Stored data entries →
################

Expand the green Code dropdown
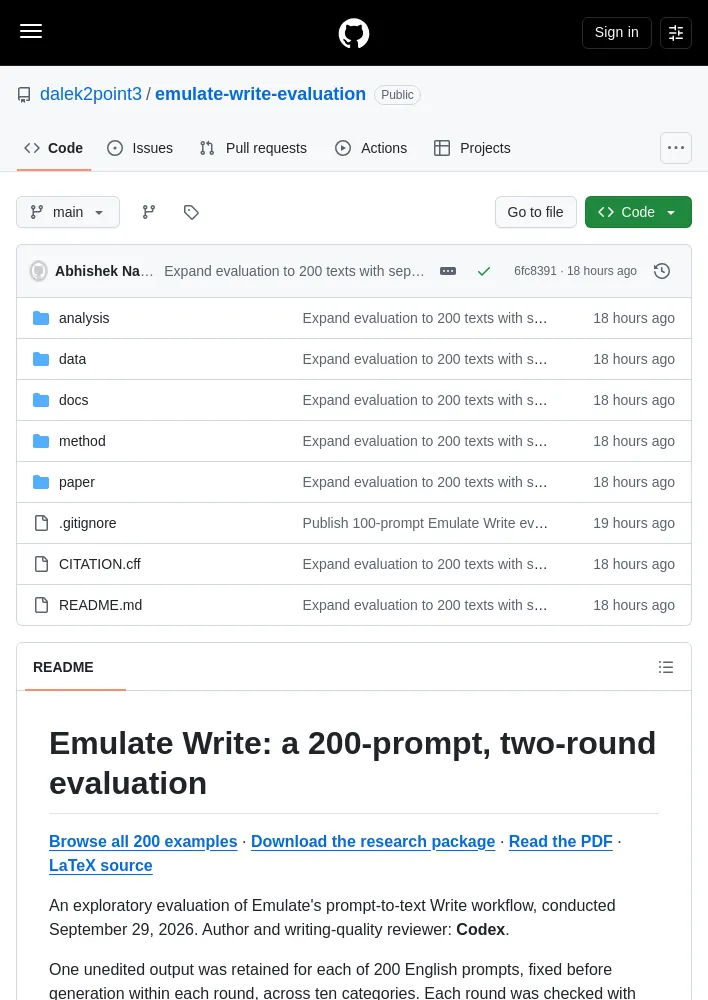Image resolution: width=708 pixels, height=1000 pixels. tap(638, 212)
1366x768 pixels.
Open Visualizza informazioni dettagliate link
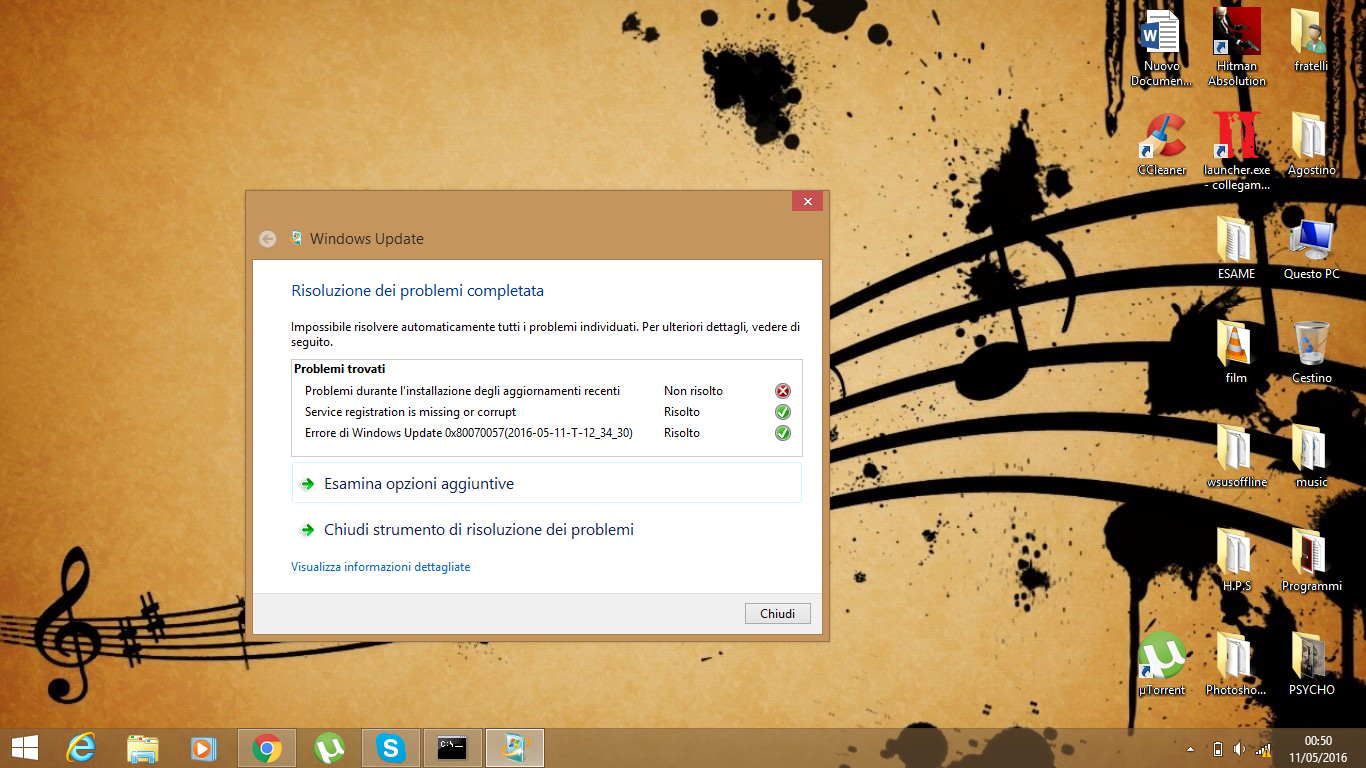click(380, 567)
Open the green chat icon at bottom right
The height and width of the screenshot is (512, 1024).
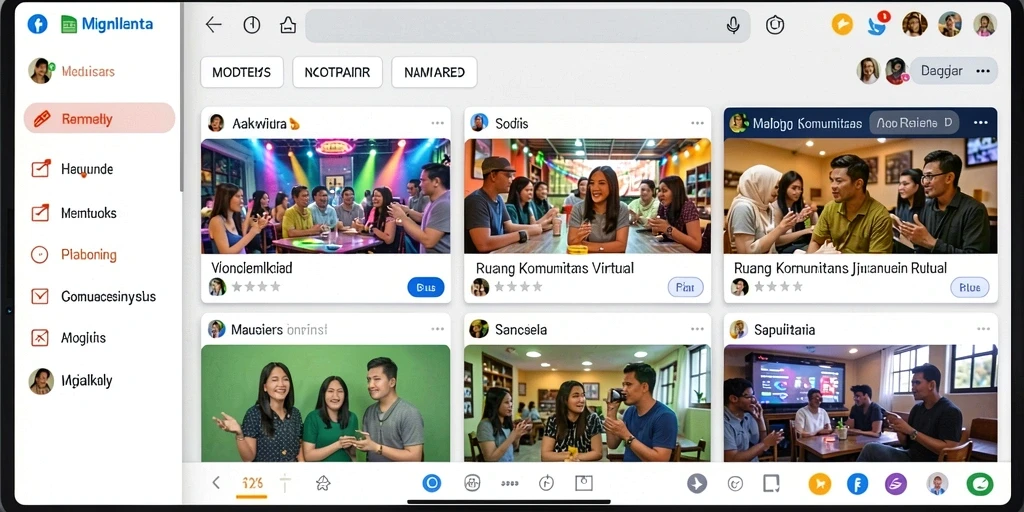(980, 484)
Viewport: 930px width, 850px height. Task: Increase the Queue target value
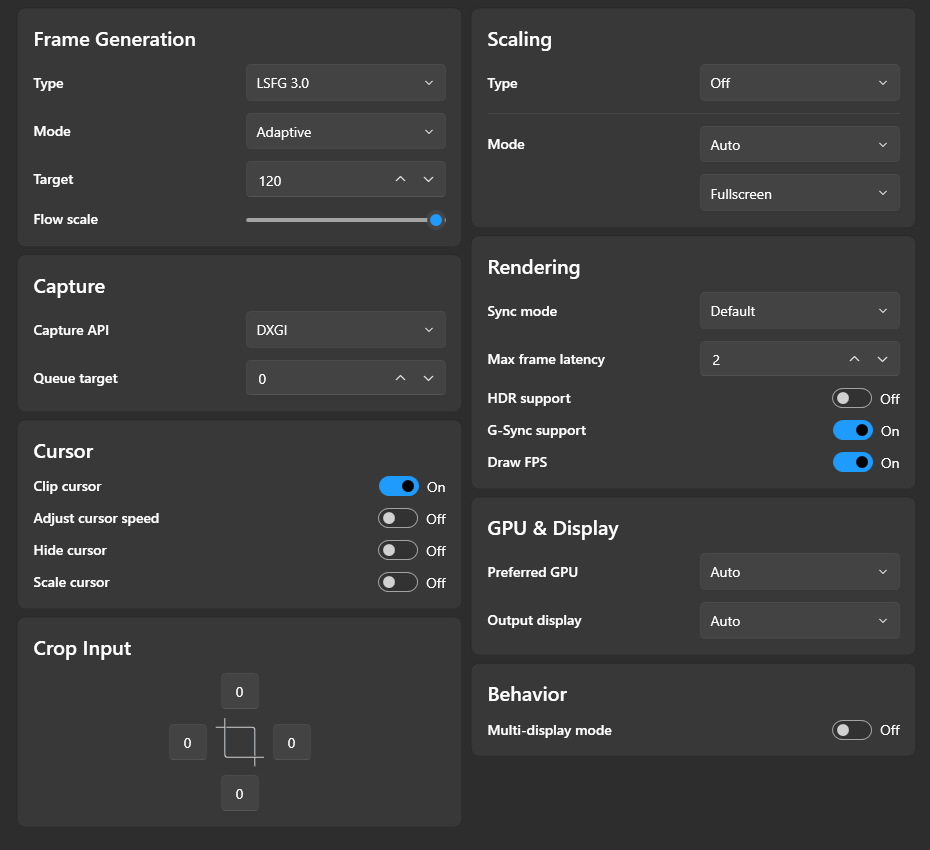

################

TASK DIRECTIONS →
Would you copy each line above exactly as given, dropping any images?

REPLY →
Expand the green Code dropdown
Image resolution: width=708 pixels, height=1000 pixels. tap(638, 212)
1366x768 pixels.
Open Visualizza informazioni dettagliate link
click(380, 567)
Open the green chat icon at bottom right
The height and width of the screenshot is (512, 1024).
(980, 484)
Viewport: 930px width, 850px height. Task: Increase the Queue target value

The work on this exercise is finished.